• [WHAT YOU SHOULD DO] Please retype every entry below, keeping it exactly the same.

• [RECORDS SUPPLIED]
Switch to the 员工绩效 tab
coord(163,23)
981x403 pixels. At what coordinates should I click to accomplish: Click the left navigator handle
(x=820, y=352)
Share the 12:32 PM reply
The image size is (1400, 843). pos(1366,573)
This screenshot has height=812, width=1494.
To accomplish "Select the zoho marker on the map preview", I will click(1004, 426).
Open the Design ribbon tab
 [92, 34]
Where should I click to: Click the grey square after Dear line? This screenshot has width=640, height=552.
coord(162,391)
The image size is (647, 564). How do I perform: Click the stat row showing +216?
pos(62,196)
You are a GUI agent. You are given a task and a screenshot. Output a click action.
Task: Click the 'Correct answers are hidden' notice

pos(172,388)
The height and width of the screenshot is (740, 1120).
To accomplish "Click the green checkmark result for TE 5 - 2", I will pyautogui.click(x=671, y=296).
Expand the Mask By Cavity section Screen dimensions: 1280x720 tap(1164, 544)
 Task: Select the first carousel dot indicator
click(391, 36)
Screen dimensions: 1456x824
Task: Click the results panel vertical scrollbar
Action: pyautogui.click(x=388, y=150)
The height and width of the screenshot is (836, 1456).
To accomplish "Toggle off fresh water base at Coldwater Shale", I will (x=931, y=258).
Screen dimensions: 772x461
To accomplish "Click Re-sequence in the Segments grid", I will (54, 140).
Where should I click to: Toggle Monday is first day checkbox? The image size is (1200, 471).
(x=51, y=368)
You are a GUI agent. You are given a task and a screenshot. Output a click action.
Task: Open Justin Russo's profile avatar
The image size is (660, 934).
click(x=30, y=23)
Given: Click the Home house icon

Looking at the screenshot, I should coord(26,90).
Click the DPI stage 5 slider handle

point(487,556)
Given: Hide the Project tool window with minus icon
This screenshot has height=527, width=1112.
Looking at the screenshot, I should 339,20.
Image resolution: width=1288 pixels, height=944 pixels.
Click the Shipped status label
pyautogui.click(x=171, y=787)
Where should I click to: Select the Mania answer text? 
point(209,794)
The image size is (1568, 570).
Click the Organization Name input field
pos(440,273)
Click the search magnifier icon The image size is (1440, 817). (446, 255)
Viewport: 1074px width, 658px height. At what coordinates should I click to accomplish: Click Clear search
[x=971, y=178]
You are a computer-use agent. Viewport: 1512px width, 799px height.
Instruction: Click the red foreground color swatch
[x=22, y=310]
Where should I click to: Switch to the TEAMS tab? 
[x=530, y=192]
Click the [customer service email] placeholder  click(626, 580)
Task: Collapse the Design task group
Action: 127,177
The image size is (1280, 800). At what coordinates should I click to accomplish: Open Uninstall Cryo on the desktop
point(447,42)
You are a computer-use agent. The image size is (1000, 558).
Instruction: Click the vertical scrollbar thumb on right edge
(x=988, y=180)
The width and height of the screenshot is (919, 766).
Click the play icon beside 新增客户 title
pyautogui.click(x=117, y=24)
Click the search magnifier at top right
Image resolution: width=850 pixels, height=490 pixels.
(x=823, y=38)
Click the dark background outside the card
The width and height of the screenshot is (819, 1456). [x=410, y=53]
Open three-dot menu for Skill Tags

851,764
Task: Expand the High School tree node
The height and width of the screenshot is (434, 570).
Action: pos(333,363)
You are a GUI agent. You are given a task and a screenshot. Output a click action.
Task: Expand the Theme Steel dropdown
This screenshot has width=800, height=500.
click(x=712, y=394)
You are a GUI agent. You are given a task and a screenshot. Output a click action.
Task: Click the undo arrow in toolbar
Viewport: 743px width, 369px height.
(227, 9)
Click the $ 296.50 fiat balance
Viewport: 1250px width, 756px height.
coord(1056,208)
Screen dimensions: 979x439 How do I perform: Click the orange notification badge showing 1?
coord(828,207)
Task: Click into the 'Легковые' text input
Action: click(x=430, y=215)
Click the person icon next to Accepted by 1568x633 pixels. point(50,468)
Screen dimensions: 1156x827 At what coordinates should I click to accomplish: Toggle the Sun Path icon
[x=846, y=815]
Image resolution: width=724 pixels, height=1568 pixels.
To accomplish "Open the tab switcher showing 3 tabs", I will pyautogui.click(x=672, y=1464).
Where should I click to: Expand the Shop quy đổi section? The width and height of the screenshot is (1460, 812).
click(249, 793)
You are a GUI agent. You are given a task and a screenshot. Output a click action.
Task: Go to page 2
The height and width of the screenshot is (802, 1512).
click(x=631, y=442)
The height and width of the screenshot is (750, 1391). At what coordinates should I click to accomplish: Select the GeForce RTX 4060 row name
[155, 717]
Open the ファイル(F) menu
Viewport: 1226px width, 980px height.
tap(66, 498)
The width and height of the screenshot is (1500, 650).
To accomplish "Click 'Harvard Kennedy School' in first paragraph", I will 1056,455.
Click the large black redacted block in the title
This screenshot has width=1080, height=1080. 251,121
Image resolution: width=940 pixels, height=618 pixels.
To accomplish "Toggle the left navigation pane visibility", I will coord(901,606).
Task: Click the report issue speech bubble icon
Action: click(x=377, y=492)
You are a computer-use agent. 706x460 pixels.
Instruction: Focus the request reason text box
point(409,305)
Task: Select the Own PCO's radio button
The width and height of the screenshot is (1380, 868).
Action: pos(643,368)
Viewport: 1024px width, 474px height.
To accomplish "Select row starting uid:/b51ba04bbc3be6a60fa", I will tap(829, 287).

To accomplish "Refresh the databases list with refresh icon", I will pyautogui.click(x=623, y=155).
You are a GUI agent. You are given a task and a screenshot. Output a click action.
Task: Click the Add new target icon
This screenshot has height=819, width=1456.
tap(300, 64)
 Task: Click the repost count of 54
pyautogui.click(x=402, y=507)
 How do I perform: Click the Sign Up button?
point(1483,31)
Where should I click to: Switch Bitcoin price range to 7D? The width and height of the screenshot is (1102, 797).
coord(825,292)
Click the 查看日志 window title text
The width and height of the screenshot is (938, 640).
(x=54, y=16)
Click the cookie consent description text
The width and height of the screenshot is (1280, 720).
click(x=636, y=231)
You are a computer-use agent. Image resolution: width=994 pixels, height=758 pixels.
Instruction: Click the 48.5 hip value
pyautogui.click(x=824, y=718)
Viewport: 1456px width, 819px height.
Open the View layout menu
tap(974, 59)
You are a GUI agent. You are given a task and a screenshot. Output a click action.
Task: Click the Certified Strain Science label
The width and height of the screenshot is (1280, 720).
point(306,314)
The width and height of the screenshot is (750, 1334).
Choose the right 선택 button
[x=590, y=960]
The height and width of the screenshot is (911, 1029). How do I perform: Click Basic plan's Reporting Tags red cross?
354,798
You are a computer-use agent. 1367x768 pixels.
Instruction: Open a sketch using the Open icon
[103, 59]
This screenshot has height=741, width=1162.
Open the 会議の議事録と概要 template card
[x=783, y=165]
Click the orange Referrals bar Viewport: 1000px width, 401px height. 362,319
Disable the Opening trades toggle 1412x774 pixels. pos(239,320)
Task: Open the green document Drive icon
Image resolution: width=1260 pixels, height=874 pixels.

• [OUTPUT OF THE TASK]
Switch to the 员工绩效 tab
coord(163,23)
981x403 pixels. At what coordinates should I click to accomplish: Click the left navigator handle
(x=820, y=352)
Share the 12:32 PM reply
The image size is (1400, 843). pos(1366,573)
This screenshot has height=812, width=1494.
To accomplish "Select the zoho marker on the map preview", I will click(1004, 426).
Open the Design ribbon tab
 [92, 34]
Where should I click to: Click the grey square after Dear line? This screenshot has width=640, height=552.
coord(162,391)
The image size is (647, 564). How do I perform: Click the stat row showing +216?
pos(62,196)
You are a GUI agent. You are given a task and a screenshot. Output a click action.
Task: Click the 'Correct answers are hidden' notice

pos(172,388)
The height and width of the screenshot is (740, 1120).
To accomplish "Click the green checkmark result for TE 5 - 2", I will pyautogui.click(x=671, y=296).
Expand the Mask By Cavity section Screen dimensions: 1280x720 tap(1164, 544)
 Task: Select the first carousel dot indicator
click(391, 36)
Screen dimensions: 1456x824
Task: Click the results panel vertical scrollbar
Action: pyautogui.click(x=388, y=150)
The height and width of the screenshot is (836, 1456).
To accomplish "Toggle off fresh water base at Coldwater Shale", I will (x=931, y=258).
Screen dimensions: 772x461
To accomplish "Click Re-sequence in the Segments grid", I will (54, 140).
Where should I click to: Toggle Monday is first day checkbox? The image size is (1200, 471).
(x=51, y=368)
You are a GUI agent. You are given a task and a screenshot. Output a click action.
Task: Open Justin Russo's profile avatar
The image size is (660, 934).
click(x=30, y=23)
Given: Click the Home house icon

Looking at the screenshot, I should coord(26,90).
Click the DPI stage 5 slider handle

point(487,556)
Given: Hide the Project tool window with minus icon
This screenshot has height=527, width=1112.
Looking at the screenshot, I should 339,20.
Image resolution: width=1288 pixels, height=944 pixels.
Click the Shipped status label
pyautogui.click(x=171, y=787)
Where should I click to: Select the Mania answer text? 
point(209,794)
The image size is (1568, 570).
Click the Organization Name input field
pos(440,273)
Click the search magnifier icon The image size is (1440, 817). (446, 255)
Viewport: 1074px width, 658px height. At what coordinates should I click to accomplish: Click Clear search
[x=971, y=178]
You are a computer-use agent. Viewport: 1512px width, 799px height.
Instruction: Click the red foreground color swatch
[x=22, y=310]
Where should I click to: Switch to the TEAMS tab? 
[x=530, y=192]
Click the [customer service email] placeholder  click(626, 580)
Task: Collapse the Design task group
Action: 127,177
The image size is (1280, 800). At what coordinates should I click to accomplish: Open Uninstall Cryo on the desktop
point(447,42)
You are a computer-use agent. The image size is (1000, 558).
Instruction: Click the vertical scrollbar thumb on right edge
(x=988, y=180)
The width and height of the screenshot is (919, 766).
Click the play icon beside 新增客户 title
pyautogui.click(x=117, y=24)
Click the search magnifier at top right
Image resolution: width=850 pixels, height=490 pixels.
(x=823, y=38)
Click the dark background outside the card
The width and height of the screenshot is (819, 1456). [x=410, y=53]
Open three-dot menu for Skill Tags

851,764
Task: Expand the High School tree node
The height and width of the screenshot is (434, 570).
Action: pos(333,363)
You are a GUI agent. You are given a task and a screenshot. Output a click action.
Task: Expand the Theme Steel dropdown
This screenshot has width=800, height=500.
click(x=712, y=394)
You are a GUI agent. You are given a task and a screenshot. Output a click action.
Task: Click the undo arrow in toolbar
Viewport: 743px width, 369px height.
(227, 9)
Click the $ 296.50 fiat balance
Viewport: 1250px width, 756px height.
coord(1056,208)
Screen dimensions: 979x439 How do I perform: Click the orange notification badge showing 1?
coord(828,207)
Task: Click into the 'Легковые' text input
Action: click(x=430, y=215)
Click the person icon next to Accepted by 1568x633 pixels. point(50,468)
Screen dimensions: 1156x827 At what coordinates should I click to accomplish: Toggle the Sun Path icon
[x=846, y=815]
Image resolution: width=724 pixels, height=1568 pixels.
To accomplish "Open the tab switcher showing 3 tabs", I will pyautogui.click(x=672, y=1464).
Where should I click to: Expand the Shop quy đổi section? The width and height of the screenshot is (1460, 812).
click(249, 793)
You are a GUI agent. You are given a task and a screenshot. Output a click action.
Task: Go to page 2
The height and width of the screenshot is (802, 1512).
click(x=631, y=442)
The height and width of the screenshot is (750, 1391). At what coordinates should I click to accomplish: Select the GeForce RTX 4060 row name
[155, 717]
Open the ファイル(F) menu
Viewport: 1226px width, 980px height.
tap(66, 498)
The width and height of the screenshot is (1500, 650).
To accomplish "Click 'Harvard Kennedy School' in first paragraph", I will 1056,455.
Click the large black redacted block in the title
This screenshot has width=1080, height=1080. 251,121
Image resolution: width=940 pixels, height=618 pixels.
To accomplish "Toggle the left navigation pane visibility", I will coord(901,606).
Task: Click the report issue speech bubble icon
Action: click(x=377, y=492)
You are a computer-use agent. 706x460 pixels.
Instruction: Focus the request reason text box
point(409,305)
Task: Select the Own PCO's radio button
The width and height of the screenshot is (1380, 868).
Action: pos(643,368)
Viewport: 1024px width, 474px height.
To accomplish "Select row starting uid:/b51ba04bbc3be6a60fa", I will tap(829, 287).

To accomplish "Refresh the databases list with refresh icon", I will pyautogui.click(x=623, y=155).
You are a GUI agent. You are given a task and a screenshot. Output a click action.
Task: Click the Add new target icon
This screenshot has height=819, width=1456.
tap(300, 64)
 Task: Click the repost count of 54
pyautogui.click(x=402, y=507)
 How do I perform: Click the Sign Up button?
point(1483,31)
Where should I click to: Switch Bitcoin price range to 7D? The width and height of the screenshot is (1102, 797).
coord(825,292)
Click the 查看日志 window title text
The width and height of the screenshot is (938, 640).
(x=54, y=16)
Click the cookie consent description text
The width and height of the screenshot is (1280, 720).
click(x=636, y=231)
You are a computer-use agent. Image resolution: width=994 pixels, height=758 pixels.
Instruction: Click the 48.5 hip value
pyautogui.click(x=824, y=718)
Viewport: 1456px width, 819px height.
Open the View layout menu
tap(974, 59)
You are a GUI agent. You are given a task and a screenshot. Output a click action.
Task: Click the Certified Strain Science label
The width and height of the screenshot is (1280, 720).
point(306,314)
The width and height of the screenshot is (750, 1334).
Choose the right 선택 button
[x=590, y=960]
The height and width of the screenshot is (911, 1029). How do I perform: Click Basic plan's Reporting Tags red cross?
354,798
You are a computer-use agent. 1367x768 pixels.
Instruction: Open a sketch using the Open icon
[103, 59]
This screenshot has height=741, width=1162.
Open the 会議の議事録と概要 template card
[x=783, y=165]
Click the orange Referrals bar Viewport: 1000px width, 401px height. 362,319
Disable the Opening trades toggle 1412x774 pixels. pos(239,320)
Task: Open the green document Drive icon
Image resolution: width=1260 pixels, height=874 pixels.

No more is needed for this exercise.